— INSTRUCTIONS TO FOLLOW —
A complete answer lists every line of the entries below where the string "computer" appears.

[Saved entries]
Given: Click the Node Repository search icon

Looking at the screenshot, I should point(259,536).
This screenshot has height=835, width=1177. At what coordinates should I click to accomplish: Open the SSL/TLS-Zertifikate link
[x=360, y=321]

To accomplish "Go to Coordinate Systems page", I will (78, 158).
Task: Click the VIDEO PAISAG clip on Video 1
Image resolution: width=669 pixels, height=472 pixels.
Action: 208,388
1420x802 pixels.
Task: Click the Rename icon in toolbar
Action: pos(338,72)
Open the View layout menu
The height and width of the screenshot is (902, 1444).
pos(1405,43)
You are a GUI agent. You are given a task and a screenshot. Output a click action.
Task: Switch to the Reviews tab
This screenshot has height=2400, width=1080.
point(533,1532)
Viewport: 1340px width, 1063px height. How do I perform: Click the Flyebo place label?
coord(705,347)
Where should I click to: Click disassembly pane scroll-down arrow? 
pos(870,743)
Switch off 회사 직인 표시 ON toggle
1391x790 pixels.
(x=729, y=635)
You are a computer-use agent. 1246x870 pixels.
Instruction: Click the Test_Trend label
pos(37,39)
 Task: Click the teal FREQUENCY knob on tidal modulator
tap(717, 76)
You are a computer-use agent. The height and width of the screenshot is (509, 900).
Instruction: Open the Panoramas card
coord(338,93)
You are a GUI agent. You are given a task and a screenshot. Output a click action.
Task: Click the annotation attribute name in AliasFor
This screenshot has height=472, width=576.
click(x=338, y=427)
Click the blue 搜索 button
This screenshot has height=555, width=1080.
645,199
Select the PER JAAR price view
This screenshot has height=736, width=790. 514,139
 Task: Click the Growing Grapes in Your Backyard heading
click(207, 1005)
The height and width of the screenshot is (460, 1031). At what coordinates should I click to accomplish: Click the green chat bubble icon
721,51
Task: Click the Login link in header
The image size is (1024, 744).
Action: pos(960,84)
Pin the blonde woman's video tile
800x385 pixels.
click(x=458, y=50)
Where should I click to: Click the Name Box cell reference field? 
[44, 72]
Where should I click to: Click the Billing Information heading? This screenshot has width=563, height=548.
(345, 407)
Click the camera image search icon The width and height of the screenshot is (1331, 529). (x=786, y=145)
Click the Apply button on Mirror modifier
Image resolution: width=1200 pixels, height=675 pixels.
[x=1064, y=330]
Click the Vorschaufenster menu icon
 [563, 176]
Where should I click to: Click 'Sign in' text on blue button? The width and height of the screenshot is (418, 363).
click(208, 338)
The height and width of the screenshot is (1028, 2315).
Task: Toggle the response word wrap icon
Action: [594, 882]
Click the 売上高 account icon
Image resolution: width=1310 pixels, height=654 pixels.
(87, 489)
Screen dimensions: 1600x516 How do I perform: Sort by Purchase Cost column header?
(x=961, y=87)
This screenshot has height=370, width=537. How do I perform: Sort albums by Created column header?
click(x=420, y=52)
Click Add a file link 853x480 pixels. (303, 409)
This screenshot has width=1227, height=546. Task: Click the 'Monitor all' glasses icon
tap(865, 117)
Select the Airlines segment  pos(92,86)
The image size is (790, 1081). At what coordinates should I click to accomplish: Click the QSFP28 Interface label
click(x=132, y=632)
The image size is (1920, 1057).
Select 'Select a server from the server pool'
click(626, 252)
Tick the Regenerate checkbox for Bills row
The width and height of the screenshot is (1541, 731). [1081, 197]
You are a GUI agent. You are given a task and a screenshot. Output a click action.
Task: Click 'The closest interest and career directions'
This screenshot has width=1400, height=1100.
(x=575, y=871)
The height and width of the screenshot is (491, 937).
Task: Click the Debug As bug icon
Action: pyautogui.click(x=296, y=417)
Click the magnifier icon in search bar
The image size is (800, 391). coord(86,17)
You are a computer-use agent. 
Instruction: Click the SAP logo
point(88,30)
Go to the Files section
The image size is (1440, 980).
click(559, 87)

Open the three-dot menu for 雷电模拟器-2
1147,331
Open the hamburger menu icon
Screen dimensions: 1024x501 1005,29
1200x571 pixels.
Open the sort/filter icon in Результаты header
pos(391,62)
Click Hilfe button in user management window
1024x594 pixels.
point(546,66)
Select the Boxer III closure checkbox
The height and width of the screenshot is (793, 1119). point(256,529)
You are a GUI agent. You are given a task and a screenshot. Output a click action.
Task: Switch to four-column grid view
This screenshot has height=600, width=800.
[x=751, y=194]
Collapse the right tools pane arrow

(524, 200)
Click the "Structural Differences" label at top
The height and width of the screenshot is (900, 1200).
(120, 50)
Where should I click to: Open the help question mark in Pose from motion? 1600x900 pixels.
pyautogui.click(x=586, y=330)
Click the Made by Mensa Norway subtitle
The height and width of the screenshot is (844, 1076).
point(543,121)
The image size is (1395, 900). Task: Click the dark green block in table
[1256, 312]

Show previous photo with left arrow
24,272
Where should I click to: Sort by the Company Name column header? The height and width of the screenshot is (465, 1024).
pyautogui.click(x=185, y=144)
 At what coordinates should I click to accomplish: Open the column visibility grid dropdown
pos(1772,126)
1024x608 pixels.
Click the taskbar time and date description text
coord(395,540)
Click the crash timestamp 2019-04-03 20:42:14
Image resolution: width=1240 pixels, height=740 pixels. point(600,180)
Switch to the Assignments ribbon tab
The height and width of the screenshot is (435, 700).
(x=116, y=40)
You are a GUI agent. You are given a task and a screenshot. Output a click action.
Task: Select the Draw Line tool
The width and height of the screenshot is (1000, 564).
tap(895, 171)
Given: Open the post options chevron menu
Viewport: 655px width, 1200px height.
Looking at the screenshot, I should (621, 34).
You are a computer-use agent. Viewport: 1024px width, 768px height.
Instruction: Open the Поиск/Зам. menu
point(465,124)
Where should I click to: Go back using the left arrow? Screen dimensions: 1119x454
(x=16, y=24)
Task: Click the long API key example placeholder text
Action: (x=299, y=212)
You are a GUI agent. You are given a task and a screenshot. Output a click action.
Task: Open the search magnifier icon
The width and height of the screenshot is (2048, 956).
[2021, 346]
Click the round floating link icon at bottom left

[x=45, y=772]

— ANSWER SPACE —
You are a computer-use agent. 1246x870 pixels.
You are a computer-use agent. The height and width of the screenshot is (509, 900).
You are a computer-use agent. 
You are a computer-use agent. Viewport: 1024px width, 768px height.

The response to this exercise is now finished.